Can you be trusted to do what you said you'd do?

A quick reminder that trust is built on small actions

It's 6 in the morning. My alarm rings and I get out of bed. I grab my laptop from my bedside shelf and bring it with me to the living room.

My mother-in-law is in town. Our apartment has only two bedrooms. One's taken by my wife and I, and the other's taken by our daughter. Luckily, this apartment has a big living room.

That's where I find my mother-in-law, sitting awake on her sofa bed.

I sit down on another sofa that's diagonally opposite her sofa bed and flip open my laptop. I'm ready to start my 1 hour of alone time. This is typically the only time in a day that I get to myself as someone who has a child and a wife. I treasure it a lot.
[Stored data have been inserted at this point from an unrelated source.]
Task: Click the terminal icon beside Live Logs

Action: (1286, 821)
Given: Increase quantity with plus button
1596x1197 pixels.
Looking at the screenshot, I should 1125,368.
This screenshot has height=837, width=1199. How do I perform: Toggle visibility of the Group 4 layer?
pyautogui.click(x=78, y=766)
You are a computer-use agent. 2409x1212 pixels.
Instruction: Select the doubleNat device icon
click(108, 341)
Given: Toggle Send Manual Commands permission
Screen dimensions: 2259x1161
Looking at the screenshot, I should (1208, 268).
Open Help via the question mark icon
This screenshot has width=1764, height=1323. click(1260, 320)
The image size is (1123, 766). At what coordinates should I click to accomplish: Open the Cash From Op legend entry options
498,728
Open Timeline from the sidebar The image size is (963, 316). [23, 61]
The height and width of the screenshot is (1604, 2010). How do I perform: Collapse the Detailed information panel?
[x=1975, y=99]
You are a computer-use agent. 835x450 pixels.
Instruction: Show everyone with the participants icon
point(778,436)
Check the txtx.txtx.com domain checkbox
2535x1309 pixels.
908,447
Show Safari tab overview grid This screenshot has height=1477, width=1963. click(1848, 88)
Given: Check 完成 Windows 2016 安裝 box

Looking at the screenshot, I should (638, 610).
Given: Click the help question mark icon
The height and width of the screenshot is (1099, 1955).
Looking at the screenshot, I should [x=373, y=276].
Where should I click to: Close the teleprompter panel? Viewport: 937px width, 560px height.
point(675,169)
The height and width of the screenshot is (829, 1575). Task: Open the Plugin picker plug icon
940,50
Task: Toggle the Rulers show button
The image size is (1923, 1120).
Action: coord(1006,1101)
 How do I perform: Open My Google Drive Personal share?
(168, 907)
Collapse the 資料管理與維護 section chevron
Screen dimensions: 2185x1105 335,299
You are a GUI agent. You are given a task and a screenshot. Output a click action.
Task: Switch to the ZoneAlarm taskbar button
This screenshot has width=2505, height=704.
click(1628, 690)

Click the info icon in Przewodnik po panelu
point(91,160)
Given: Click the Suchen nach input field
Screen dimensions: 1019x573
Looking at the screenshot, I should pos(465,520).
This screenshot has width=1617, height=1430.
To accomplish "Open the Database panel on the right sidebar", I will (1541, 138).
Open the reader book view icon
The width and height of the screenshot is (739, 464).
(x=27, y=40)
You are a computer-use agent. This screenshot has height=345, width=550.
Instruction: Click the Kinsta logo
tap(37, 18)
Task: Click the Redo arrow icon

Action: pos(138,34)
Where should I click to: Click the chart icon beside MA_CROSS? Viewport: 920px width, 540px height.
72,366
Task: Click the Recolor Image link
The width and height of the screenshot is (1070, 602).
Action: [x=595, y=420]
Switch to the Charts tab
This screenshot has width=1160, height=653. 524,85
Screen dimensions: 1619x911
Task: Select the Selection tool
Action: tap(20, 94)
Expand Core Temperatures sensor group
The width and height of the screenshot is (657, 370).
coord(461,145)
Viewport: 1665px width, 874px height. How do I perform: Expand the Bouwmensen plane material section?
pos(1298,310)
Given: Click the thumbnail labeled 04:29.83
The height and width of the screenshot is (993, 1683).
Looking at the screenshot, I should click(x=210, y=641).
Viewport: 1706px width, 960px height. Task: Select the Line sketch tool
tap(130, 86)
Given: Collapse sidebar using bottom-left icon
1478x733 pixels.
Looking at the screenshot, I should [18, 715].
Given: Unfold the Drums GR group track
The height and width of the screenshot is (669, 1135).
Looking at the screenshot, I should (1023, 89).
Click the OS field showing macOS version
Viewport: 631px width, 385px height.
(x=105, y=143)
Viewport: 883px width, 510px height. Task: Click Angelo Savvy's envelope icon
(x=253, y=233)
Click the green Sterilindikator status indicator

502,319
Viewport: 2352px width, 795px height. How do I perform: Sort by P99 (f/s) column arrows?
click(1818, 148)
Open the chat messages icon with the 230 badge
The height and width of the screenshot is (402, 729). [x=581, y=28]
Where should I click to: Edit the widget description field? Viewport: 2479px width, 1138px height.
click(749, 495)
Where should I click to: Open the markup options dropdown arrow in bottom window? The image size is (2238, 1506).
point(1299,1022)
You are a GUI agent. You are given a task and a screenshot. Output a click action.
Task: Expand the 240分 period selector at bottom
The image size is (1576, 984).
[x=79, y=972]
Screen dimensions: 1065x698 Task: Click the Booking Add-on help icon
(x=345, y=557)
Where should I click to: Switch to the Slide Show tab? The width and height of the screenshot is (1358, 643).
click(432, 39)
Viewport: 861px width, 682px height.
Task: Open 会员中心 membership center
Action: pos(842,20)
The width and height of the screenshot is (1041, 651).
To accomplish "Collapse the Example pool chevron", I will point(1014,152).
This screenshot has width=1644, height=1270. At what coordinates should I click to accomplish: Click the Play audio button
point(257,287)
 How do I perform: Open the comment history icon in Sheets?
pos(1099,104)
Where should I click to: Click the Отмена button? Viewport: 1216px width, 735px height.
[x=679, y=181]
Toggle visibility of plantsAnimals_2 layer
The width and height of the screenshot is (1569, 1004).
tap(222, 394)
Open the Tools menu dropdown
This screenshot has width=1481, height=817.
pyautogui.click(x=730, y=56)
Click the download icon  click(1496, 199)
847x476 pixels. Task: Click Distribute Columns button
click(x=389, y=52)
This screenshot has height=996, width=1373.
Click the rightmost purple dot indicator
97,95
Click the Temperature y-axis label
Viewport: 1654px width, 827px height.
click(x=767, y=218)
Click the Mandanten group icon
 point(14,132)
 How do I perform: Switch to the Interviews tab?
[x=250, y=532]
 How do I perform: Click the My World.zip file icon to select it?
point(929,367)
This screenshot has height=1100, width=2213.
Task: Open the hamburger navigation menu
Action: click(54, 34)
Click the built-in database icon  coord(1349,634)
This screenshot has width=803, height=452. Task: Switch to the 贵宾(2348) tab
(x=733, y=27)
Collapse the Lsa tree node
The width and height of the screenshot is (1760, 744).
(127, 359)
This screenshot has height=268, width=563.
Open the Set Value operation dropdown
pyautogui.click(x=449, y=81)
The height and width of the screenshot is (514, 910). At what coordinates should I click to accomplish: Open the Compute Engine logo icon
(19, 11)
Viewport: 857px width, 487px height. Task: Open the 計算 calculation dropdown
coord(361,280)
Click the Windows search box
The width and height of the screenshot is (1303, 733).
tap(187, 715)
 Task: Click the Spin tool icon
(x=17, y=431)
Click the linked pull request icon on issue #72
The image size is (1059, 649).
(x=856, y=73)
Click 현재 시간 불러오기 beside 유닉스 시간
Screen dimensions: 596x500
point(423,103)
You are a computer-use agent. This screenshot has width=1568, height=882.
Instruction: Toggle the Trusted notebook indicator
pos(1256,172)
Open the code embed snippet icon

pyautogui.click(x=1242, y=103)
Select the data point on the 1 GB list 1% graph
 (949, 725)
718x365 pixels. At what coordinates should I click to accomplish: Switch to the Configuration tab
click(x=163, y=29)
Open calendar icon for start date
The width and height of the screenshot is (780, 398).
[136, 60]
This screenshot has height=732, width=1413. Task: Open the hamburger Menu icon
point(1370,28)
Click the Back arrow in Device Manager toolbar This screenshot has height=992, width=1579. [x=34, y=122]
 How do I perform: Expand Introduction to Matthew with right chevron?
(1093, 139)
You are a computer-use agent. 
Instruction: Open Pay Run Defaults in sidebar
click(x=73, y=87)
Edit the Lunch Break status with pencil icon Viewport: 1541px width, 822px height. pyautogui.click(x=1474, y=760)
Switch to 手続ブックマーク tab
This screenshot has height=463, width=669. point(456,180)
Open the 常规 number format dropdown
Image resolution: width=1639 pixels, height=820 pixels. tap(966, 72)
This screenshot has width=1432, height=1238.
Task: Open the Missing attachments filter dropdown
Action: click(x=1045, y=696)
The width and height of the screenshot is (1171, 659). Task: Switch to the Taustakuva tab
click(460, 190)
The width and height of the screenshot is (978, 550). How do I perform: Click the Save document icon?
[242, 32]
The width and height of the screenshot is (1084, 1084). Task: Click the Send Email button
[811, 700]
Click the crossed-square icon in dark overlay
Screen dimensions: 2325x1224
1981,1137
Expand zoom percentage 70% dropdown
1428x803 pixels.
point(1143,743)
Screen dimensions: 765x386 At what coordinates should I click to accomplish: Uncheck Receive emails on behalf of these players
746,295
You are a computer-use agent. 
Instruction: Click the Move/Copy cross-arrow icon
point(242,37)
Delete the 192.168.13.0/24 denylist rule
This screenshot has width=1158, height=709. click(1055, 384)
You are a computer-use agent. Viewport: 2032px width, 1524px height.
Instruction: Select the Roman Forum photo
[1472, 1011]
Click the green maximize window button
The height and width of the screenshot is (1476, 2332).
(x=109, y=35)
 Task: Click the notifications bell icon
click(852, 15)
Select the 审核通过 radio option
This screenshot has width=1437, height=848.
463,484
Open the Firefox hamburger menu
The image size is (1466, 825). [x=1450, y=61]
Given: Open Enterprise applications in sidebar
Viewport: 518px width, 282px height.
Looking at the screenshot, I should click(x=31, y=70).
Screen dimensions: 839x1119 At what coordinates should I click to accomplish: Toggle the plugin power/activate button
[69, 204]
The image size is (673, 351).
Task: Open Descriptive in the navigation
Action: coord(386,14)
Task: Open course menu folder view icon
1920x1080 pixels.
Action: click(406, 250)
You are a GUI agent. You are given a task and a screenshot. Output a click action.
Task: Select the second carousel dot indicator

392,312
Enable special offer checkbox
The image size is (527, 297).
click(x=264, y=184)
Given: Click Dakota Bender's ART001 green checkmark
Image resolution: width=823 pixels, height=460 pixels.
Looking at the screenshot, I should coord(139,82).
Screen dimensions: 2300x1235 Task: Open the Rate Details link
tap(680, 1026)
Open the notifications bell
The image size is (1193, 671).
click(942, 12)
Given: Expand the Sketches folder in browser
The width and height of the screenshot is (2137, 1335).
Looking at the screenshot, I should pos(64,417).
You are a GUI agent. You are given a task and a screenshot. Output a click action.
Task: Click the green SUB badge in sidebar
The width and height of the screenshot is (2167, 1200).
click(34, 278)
But my mother-in-law starts talking to me.

Her: Can you teach me how to use your pressure cooker? I want to cook these yams, so Charlotte can have some before going to school.

I wanted to pretend that she wasn't talking and just sit alone. I pause for a few seconds before responding, but when I see that it's not working – she's still standing there looking at me – I bend down to open the dishwasher.

Our apartment may have a big living room, but it's directly adjoining Charlotte's bedroom, so we have to be quiet or risk awakening her prematurely. I brace myself for this possibility as I fish the pressure cooker out of the dishwasher, trying to the best of my ability to avoid the clanging of metal against ceramic.

I manage to take the pressure cooker out quietly and set it on the stove. She puts the yams in and pours in water. I cover the lid and power the stove to 9.

Finally, I point to the little blue knob on the lid and explain to her, "When this rises and you see the white side revealing itself, turn the heat down to 4. It means it's at the right pressure and don't need much more heat input."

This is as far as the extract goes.